Einmischung

■ Der Hamburger Schriftsteller und Publizist Hermann Peter Piwitt. Ein Gespräch über Dichtung und Ignoranz

Das Vergehen von Hören und Sehen. Aspekte der Kulturvernichtung hieß das Rowohlt-Literaturmagazin, das Hermann Peter Piwitt 1976 gemeinsam mit Peter Rühmkorf herausgab. Der 1935 in Hamburg geborene Piwitt hatte in München, Frankfurt und Berlin Soziologie, Philosophie und Literaturwissenschaft studiert – unter anderem bei Theodor W. Adorno. Inzwischen lebt er längst wieder in Hamburg und arbeitet noch immer engagiert als Schriftsteller und Publizist. In diesem Jahr erschien sein fünfter Roman Ein unversöhnlich sanftes Ende (siehe Kritik rechts). Mit der taz sprach Piwitt über Essays und Dichtung, Dichter und Ignoranz.

taz hamburg:In Ihrem neuen Roman Ein unversöhnlich sanftes Ende spielt das tagespolitische Geschehen eine eher untergeordnete Rolle. In welchem Verhältnis stehen für Sie politisches Engagement und Kunst?

Hermann Peter Piwitt: Die essayistische Arbeit dient mir dazu, die politischen und ökonomischen Hintergründe meiner Erfahrungen zu klären. Nur so kann ich meinen Augen und Ohren trauen – andernfalls wäre die Welt nur eine Flickermaschine. Kürzlich sagte mir jemand, es gebe Millionen Wahrheiten. Mit Millionen Phänomenen mag er recht haben, aber es gibt immer gewisse Erfahrungsrahmen, „Rahmenwahrheiten“. Im Mittelalter der Glaube, daß die Sonne um die Erde kreist und Fürsten „von Gottes Gnaden“ seien. Heute der Wahn, daß der Markt alles regelt und die große Mehrheit zu mehr Wohlstand gelange, wenn wenige Leute sich nur noch mehr bereichern.

Die Arbeit an einem Roman ist grundsätzlich anders?

Als Essayist mache ich Erfahrungen in Gedanken. Als Dichter in Geschichten, Szenen, Charakteren, Stimmungen. Als Essayist möchte man am Schluß Recht haben. Als Dichter sich davon überraschen lassen, womöglich Unrecht gehabt zu haben. Das hat die Linke nie akzeptiert: daß die Literatur ein eigener Weg zur Wahrheit ist. So stand sie immer unter Bourgeoisie-Verdacht.
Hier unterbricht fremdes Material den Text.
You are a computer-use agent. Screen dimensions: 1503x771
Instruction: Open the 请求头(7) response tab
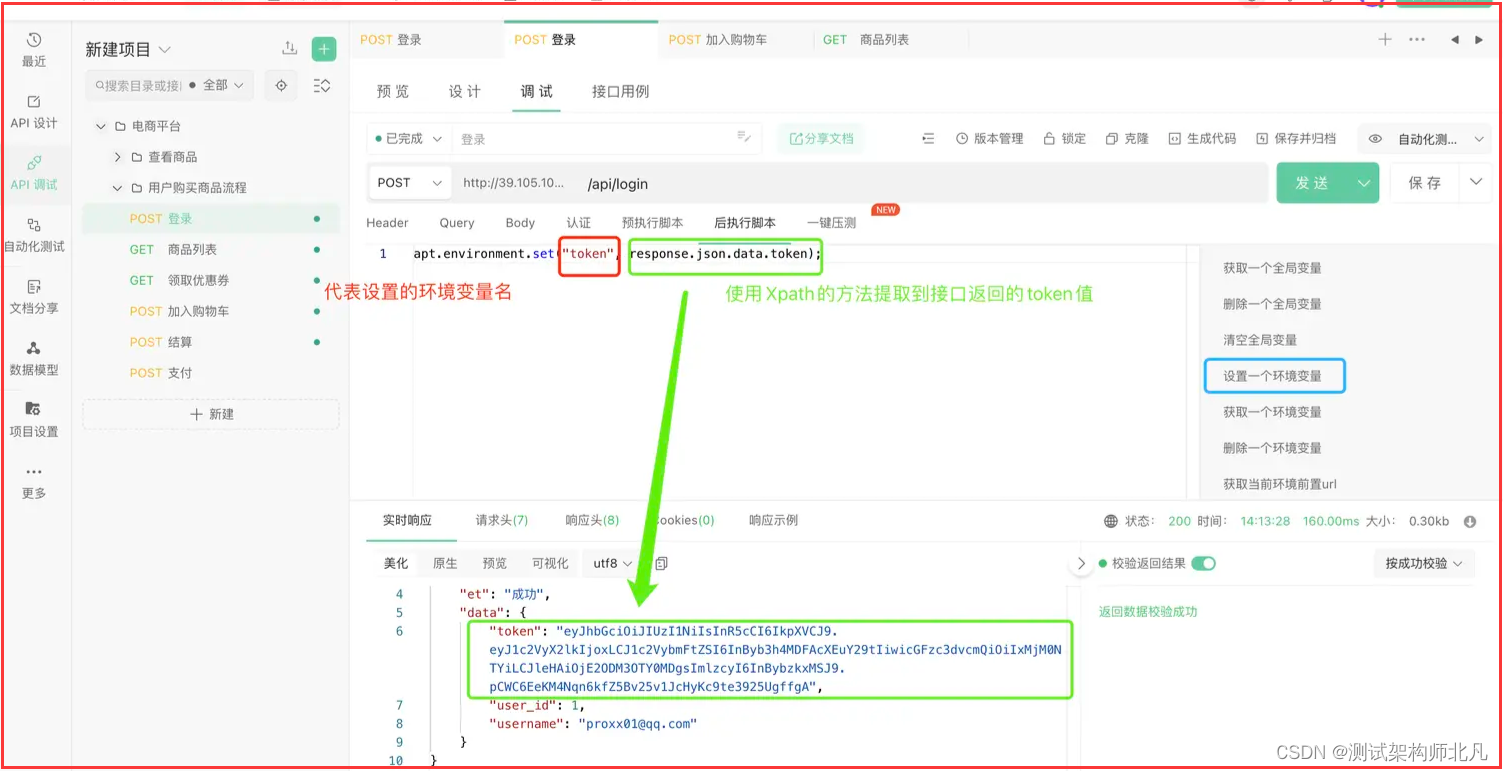500,520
Ich kann, wenn ich mich politisch einmische – und ich habe das 40 Jahre lang getan –, durchaus sozialistisch argumentieren. Aber als Dichter argumentiere ich nicht; nicht einmal Brecht tat das.
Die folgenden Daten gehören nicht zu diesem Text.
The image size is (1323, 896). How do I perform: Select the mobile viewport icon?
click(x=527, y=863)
Am Schluß Ihres neuen Buches porträtieren Sie Hamburg nicht gerade schmeichelhaft. Als Künstler habe man hier die Wahl, „zu verlöschen oder sich umzubringen“. Was bedeutet es für Sie, in Hamburg zu leben?

Ich wohne in Hamburg. Ich lebe eigentlich nicht hier. Wenn ich mich mal intelligent unterhalten will, fahre ich nach Frankfurt, Wien, vielleicht noch nach Berlin. Es gibt auch hier intelligente Leute, aber sie leben im Abseits wie ich, denn diese Stadt hat kein Zentrum; sie besteht aus einem halben Dutzend Dörfern. Da gelten z.B. Journalisten als Intellektuelle; also der generell in Dienst genommene Geist. Ortsansässige Dichter kommen seit Lessing nicht vor. Ja, man stört sich nicht einmal an ihnen.
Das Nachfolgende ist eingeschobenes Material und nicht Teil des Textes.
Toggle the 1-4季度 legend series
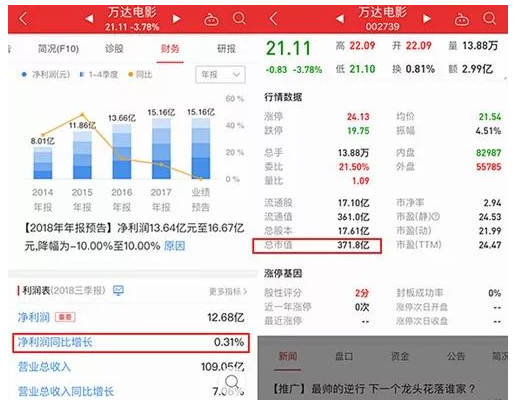This screenshot has height=408, width=516. (x=99, y=74)
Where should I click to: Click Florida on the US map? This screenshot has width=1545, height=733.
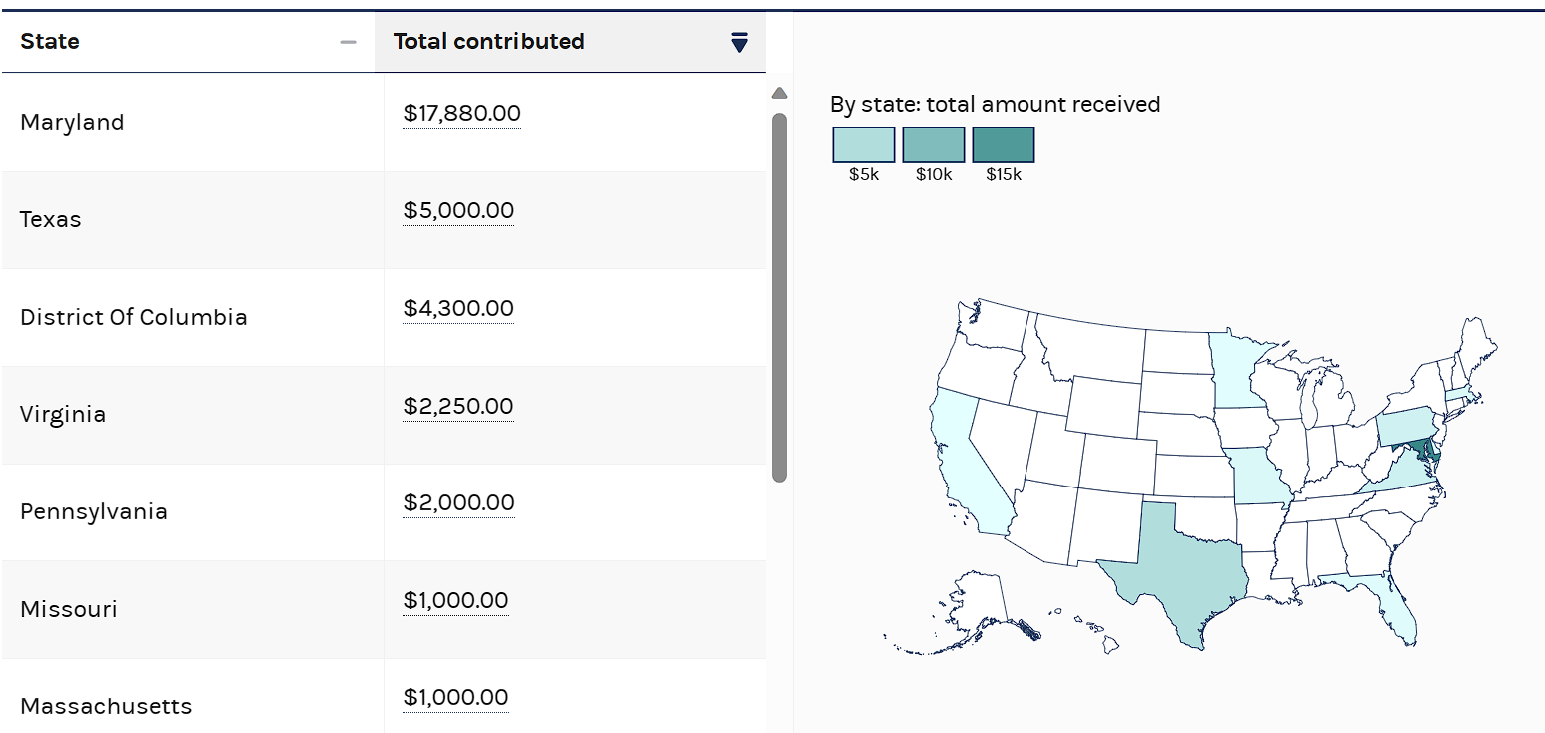pyautogui.click(x=1398, y=612)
Schon die Passionsfrucht (1993) wurde in vielen Besprechungen als Piwitts „Endspiel“ bezeichnet. Ein unversöhnlich sanftes Ende beschwört den Schlußpunkt nun auch im Titel. Wie geht es weiter?

Ich weiß noch nicht. Eine solche Arbeit ist immer auch ein gesundheitliches Risiko. Und in meinem Alter lohnt sich das Sterben am Schreibtisch nicht mehr. In Becketts Warten auf Godot sagt einmal einer zum andern: „Komm, jetzt gehen wir auf den Eiffelturm und springen runter.“ Und der andere antwortet: „Ach, so alt, wie wir aussehen, lassen sie uns doch nicht mal mehr rauf.“

Vielleicht schreibe ich eine Novelle. Das würde mir Spaß machen.